Kanaka Rajan, Ph.D.

Associate Professor, Department of Neurobiology, Blavatnik Institute, Harvard Medical School
Faculty, Kempner Institute for the Study of Natural and Artificial Intelligence, Harvard University
Kanaka Rajan’s website

Kanaka Rajan is a computational neuroscientist, an associate professor in the Department of Neurobiology at Harvard Medical School, and founding faculty at the Kempner Institute for the Study of Natural and Artificial Intelligence at Harvard University. Her research seeks to understand how important cognitive functions — such as learning, remembering and deciding — emerge from the cooperative activity of multi-scale neural processes. Using data from neuroscience experiments, Rajan applies computational frameworks adapted from engineering, mathematics, and physics to uncover integrative theories about the brain that bridge neurobiology and AI. Leveraging her unique expertise bridging the fields of engineering, biophysics, and neuroscience, she has pioneered computational approaches for understanding how the brain processes information, and how these processes become disrupted by neuropsychiatric diseases.

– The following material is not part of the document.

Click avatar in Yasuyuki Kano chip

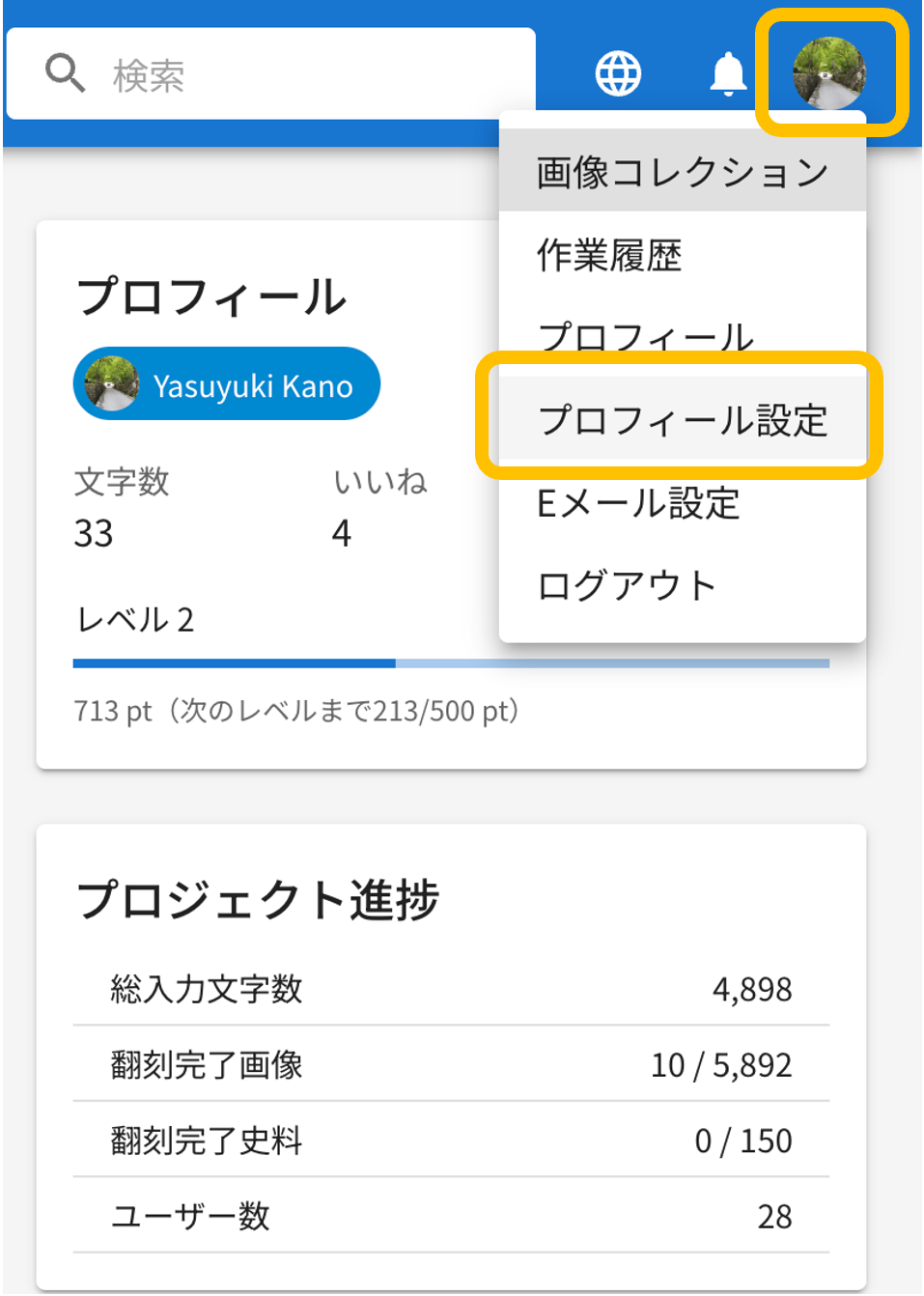click(x=111, y=384)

Rajan’s work has been recognized with several awards, including CIFAR Azrieli Global Scholars Program, Allen Institute’s Next Generation Leaders Council, Harold & Golden Lamport Basic Science Research Award, McKnight Scholars Award, Young Investigator Award from the Brain and Behavior Foundation, Understanding Human Cognition Scholar Award from the James S. McDonnell Foundation, Research Scholars Awards from the Di Sabato Foundation and Dyal Foundation and a Sloan Research Fellowship.

Prior to joining the faculty at Harvard, Rajan was a tenured associate professor at Icahn School of Medicine at Mount Sinai in New York in the department of neuroscience and the Friedman Brain Institute. She completed her postdoctoral work at Princeton University and received her Ph.D. at Columbia University.